Sam held her tightly as she shrieked with glee. But he did not let her go once the initial thrill had passed; and she did not mind. Their laughter died down and the only sound left over the static of the radio was their breathing. Sam wanted so desperately to kiss her. He felt Nina’s elegant fingers sink gently deeper onto his skin as she lifted her chin to find his lips. Sam’s heart jumped violently as Nina breath graced the skin under his stubble and warmed his mouth. Without thinking, as if by instinct, Sam’s lips parted to receive Nina’s. His hand cradled her jaw as their lips locked for a moment before the driver’s side door of the car clacked open and jolted them from their sweet delirium.
Petra climbed in on the passenger side as the vehicle roared into life, while Stefan looked at Sam and Nina in the rear view mirror.
“You two need a bed!” he remarked.
“What?” Nina frowned, while Sam simultaneously exclaimed, “Excuse me?”
Clearly they were still in a different state of mind.
“You are completely…pooped!” Stefan said. “You both need to get to bed and sleep off the bad things of the forest, eh?”
Sam and Nina looked relieved at his clarification and agreed overzealously with their guide’s advice as the vehicle pulled away from the small crooked police shack. It was well into the evening already and they switched off the dirty roof light of the van as it started to navigate the bumpy road towards the commune where Stefan’s family lived.
Chapter 29 — Full Circle
When Greta’s jet landed in Cluj, she had prepared her journey into the Baciu forest already. Half an hour before reaching their destination, the crew had served a small meal too her and her adopted son. The boy looked better than the day before but the cabin crew had their reservations about the boy’s continuing health, especially after they learned that his mother did not intend to get him to the doctor, but instead asked for a rental car to drive directly towards the Baciu communes to meet her other son there.
However grave their concerns, they were paid to shut up and serve. The boy was not as pale as the day before and he had even grown some appetite today.

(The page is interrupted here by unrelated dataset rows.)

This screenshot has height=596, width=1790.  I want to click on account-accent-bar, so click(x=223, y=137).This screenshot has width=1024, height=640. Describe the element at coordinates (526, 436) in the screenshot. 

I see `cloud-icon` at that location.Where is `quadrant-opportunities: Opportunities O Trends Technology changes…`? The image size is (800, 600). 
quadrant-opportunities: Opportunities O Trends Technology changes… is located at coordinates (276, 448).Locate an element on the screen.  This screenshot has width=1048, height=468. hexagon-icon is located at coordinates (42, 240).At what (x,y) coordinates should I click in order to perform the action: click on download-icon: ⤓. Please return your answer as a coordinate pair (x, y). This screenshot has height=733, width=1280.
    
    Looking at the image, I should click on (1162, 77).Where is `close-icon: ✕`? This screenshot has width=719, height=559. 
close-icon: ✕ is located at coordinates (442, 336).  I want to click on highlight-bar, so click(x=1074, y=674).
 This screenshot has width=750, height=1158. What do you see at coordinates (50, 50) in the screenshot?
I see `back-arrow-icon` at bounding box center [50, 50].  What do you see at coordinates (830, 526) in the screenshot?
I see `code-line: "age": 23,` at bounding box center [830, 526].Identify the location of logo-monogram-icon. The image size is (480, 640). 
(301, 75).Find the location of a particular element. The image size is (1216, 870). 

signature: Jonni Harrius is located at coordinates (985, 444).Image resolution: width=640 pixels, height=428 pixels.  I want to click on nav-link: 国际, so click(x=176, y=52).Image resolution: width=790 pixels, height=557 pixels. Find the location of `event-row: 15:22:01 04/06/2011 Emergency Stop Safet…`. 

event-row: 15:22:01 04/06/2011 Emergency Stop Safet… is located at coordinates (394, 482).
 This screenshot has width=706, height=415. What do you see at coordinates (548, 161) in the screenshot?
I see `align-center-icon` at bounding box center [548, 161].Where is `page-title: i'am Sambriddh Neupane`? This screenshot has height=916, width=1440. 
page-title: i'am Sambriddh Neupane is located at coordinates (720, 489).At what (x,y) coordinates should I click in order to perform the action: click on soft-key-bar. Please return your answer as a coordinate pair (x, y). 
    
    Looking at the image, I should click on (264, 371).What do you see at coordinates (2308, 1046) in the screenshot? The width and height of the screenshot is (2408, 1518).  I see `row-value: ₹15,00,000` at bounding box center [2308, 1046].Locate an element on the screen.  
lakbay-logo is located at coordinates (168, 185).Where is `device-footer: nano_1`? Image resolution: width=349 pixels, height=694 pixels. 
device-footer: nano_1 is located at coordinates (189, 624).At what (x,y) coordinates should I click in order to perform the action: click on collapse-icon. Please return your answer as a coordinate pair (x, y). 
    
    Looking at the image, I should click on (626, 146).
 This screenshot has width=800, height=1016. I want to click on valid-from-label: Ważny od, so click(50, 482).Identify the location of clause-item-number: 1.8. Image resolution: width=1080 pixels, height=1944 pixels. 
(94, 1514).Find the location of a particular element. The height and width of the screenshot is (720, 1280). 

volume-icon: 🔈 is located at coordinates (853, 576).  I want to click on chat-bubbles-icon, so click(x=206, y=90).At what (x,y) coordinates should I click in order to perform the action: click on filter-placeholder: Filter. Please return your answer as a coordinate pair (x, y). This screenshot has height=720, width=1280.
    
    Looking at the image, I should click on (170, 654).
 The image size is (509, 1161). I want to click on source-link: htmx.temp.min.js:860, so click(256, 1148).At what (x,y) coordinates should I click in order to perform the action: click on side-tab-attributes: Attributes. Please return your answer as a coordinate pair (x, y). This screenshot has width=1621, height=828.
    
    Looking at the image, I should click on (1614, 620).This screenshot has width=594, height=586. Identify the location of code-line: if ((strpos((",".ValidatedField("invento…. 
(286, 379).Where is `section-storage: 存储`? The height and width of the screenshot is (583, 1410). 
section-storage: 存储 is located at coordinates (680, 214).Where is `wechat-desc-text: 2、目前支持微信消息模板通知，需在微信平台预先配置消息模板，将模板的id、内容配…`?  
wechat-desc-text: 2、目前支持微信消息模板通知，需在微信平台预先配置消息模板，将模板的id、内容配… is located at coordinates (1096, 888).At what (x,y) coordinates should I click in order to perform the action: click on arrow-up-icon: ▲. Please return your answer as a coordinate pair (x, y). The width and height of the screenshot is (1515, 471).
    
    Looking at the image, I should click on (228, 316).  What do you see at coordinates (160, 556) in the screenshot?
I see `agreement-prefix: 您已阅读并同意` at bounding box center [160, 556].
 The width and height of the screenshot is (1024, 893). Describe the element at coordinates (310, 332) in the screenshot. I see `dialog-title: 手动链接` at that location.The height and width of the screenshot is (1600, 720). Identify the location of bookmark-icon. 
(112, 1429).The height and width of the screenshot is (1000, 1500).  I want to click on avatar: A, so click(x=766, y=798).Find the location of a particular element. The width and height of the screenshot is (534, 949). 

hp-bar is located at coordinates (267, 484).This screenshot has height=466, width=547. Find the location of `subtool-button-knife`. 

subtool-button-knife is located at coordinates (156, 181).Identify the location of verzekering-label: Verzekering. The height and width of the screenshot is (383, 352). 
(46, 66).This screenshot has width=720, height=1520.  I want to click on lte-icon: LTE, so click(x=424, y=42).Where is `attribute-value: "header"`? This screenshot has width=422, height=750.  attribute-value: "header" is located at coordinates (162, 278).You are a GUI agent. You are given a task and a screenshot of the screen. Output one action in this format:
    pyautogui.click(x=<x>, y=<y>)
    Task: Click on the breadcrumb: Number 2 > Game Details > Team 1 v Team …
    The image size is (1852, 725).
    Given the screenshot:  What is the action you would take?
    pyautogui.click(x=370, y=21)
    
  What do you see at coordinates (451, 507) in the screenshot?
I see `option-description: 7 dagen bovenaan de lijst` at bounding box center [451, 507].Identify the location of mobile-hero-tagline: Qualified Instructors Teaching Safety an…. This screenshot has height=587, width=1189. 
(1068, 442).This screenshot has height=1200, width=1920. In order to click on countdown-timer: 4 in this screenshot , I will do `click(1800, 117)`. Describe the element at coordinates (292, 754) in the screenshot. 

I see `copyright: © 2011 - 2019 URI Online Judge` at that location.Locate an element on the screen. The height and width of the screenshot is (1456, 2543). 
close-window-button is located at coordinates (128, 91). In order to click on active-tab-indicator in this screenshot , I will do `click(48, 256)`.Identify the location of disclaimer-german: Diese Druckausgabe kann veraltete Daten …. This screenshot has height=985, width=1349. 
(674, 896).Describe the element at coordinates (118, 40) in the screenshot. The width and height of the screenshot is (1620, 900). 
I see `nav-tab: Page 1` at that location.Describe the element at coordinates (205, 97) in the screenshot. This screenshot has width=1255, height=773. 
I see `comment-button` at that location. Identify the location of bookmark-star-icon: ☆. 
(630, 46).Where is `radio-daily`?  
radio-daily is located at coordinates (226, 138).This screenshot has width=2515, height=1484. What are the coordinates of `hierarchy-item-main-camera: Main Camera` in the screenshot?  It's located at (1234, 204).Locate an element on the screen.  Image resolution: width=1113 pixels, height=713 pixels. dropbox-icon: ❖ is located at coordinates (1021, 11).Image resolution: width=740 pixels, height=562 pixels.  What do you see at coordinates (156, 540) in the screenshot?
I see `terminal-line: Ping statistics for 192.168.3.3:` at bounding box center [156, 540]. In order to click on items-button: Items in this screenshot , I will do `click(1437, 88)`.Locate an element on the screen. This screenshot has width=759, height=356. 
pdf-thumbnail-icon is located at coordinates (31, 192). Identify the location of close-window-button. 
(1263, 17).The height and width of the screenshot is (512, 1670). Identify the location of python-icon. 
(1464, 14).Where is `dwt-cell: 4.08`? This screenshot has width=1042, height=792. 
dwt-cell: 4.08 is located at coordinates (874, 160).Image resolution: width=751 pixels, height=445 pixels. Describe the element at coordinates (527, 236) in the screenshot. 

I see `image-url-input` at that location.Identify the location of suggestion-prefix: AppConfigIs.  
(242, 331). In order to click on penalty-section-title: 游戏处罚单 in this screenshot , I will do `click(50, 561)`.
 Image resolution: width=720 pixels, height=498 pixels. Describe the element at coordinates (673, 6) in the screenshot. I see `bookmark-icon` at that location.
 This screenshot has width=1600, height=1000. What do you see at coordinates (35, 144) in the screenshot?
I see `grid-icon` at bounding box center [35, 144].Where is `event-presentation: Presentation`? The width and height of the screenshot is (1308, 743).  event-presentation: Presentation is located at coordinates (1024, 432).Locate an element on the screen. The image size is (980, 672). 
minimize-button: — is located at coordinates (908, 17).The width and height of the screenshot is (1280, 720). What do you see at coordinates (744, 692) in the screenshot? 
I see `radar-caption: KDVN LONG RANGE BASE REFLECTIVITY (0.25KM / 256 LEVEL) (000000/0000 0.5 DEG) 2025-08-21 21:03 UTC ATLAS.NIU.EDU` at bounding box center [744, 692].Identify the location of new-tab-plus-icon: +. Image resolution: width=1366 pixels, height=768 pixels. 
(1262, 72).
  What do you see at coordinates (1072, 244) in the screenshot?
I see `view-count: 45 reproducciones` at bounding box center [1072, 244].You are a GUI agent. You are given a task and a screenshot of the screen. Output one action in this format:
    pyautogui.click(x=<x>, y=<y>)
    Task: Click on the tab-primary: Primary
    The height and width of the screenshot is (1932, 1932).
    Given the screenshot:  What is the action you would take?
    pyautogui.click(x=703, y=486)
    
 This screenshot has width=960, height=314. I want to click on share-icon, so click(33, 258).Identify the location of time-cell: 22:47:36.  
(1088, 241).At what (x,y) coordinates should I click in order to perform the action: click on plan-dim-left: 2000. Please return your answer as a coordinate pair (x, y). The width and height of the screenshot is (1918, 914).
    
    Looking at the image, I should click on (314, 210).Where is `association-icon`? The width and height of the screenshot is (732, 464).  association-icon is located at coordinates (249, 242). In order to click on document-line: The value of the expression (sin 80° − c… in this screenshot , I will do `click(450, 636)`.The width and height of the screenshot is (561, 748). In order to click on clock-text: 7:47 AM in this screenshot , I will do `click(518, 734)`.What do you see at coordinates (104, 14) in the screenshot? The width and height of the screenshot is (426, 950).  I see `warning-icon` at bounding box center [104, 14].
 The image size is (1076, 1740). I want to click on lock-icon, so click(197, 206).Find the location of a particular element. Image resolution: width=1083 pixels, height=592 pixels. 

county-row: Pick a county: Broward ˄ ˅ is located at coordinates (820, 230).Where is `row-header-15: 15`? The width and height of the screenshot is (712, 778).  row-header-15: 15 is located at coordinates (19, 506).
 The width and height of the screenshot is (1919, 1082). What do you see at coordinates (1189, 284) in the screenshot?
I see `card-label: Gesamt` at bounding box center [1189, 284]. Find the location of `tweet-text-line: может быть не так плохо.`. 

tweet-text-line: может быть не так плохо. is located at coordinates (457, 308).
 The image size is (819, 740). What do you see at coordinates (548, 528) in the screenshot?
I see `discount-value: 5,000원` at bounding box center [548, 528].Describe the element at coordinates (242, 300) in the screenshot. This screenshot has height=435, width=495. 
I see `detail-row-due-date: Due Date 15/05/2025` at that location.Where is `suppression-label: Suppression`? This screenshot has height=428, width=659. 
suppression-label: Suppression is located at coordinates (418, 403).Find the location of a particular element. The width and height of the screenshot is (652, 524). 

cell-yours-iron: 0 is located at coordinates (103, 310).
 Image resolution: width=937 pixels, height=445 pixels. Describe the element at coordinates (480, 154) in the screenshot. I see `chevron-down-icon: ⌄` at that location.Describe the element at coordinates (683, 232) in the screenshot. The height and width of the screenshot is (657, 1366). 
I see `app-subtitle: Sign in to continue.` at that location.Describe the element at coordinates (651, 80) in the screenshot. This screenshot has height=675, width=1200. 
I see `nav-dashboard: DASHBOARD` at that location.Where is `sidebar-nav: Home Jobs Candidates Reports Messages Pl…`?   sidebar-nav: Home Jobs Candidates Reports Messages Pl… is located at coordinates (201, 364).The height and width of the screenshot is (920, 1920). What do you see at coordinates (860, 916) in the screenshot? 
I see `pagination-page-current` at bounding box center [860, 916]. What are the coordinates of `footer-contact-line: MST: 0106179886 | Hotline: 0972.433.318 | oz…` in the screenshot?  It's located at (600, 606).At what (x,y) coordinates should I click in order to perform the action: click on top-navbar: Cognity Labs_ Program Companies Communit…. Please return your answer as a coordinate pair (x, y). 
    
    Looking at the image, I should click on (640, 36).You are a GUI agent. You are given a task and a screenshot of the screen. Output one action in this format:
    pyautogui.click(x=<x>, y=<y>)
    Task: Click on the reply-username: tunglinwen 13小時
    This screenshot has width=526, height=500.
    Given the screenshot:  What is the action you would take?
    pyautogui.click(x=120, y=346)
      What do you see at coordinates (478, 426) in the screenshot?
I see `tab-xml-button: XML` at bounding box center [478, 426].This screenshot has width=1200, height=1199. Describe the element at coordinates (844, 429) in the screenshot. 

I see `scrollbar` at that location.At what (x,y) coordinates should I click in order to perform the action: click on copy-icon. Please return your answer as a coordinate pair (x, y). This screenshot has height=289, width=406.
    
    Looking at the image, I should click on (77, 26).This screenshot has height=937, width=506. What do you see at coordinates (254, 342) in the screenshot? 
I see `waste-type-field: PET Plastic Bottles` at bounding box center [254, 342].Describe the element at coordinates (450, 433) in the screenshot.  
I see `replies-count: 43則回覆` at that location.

Greta woke him as they crossed the border and told him to dress warmly. She had a splitting headache from the slivovitz and cognac she drowned herself in during the more quiet part of the flight and it only worsened her medical condition. The exhilaration of finally reaching the last stretch of her long drawing plan urged her onward regardless of the devastating pain she was in constantly.